I hated that I agreed with him because I was still incredibly angry with him. When I say I was angry, I mean I’d been embarrassed and anger was how I was processing it. My headset crackled, and I lifted it to my ear.
“Where the hell are you?” Indira barked. “Dorinda’s ready.”
Thunder rumbled through the sky. I looked at William.
“There’s nothing I can do about it,” I said. “Some of the cast raised concerns, too, but they’ve fallen on deaf ears.”

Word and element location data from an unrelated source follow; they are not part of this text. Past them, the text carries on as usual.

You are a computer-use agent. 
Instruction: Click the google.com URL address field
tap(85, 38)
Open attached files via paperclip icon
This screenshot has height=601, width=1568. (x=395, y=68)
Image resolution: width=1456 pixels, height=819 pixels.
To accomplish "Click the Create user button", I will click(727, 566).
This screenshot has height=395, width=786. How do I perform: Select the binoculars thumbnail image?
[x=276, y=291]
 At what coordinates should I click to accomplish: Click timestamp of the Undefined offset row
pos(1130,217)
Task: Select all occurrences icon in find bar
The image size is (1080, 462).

William shook his head. “You know my parents organised the anti-fox-hunting rallies across the East and West Midlands? For years. Buckford Hall was base camp.”
“I’m sorry, William. It’s not my decision. You can take it up with Indira, but you won’t get anywhere.” I put my headset on and turned to walk back through the house to the carriage court. “Coming, Indira,” I said.
As I trotted up the stairs, I turned back to look at William. He was shaking his head.
“You’re going to awaken forces you don’t even understand,” he shouted after me. It sounded like the ravings of a madman.
By the time Dorinda had filmed her parts and the hunt got underway, it had started to rain heavily. I joined Indira in the production office in the Old Coach House, listening to the storm thrum against the slate roof tiles. It smelt like petrichor and diesel fumes and Indira’s cigarettes, which added an extra frisson of danger to the events about to take place.
“What did Lord Bucknaked want?” Indira asked.
I shrugged. “Nothing I couldn’t fix.”
We had five crews on electric quad bikes set up on a predetermined course around the Buckford Estate, ready to filmour pretend hunt. Except for one fixed camera trained on the actor Samuel Fox, which was livestreaming directly back to the Old Coach House, we had no way to beam the footage back to us live, so we couldn’t see what was happening. We had to rely on reports coming in from our crews in the field on the walkie-talkies. Ours crackled into life.
“Base, this is Unit One.”
“Go ahead, Hassan.”
“Base, uh, we’ve got company.”
Indira squinted, and I wondered if this was how she powered up the lasers in her eyes.
“Define ‘company’ for me, Hassan.”
“We have at least two dozen anti-fox-hunting protesters on set.”
“Where the fuck did they come from?” Indira’s eyes narrowed further, and I got a sinking feeling her eye lasers would be pointed at me any second. “Can we film around them?”
The walkie-talkie crackled.
“Negative. They’re spread out all across Home Field. They have placards, and they’re shouting anti-fox-hunting slogans. Even if we can keep them out of the shot, the audio will be unusable.”
Indira switched the channel on the walkie-talkie and barked an order at the head of security to send every single person they had to Home Field to deal with our unexpected guests, then switched back to the regular frequency.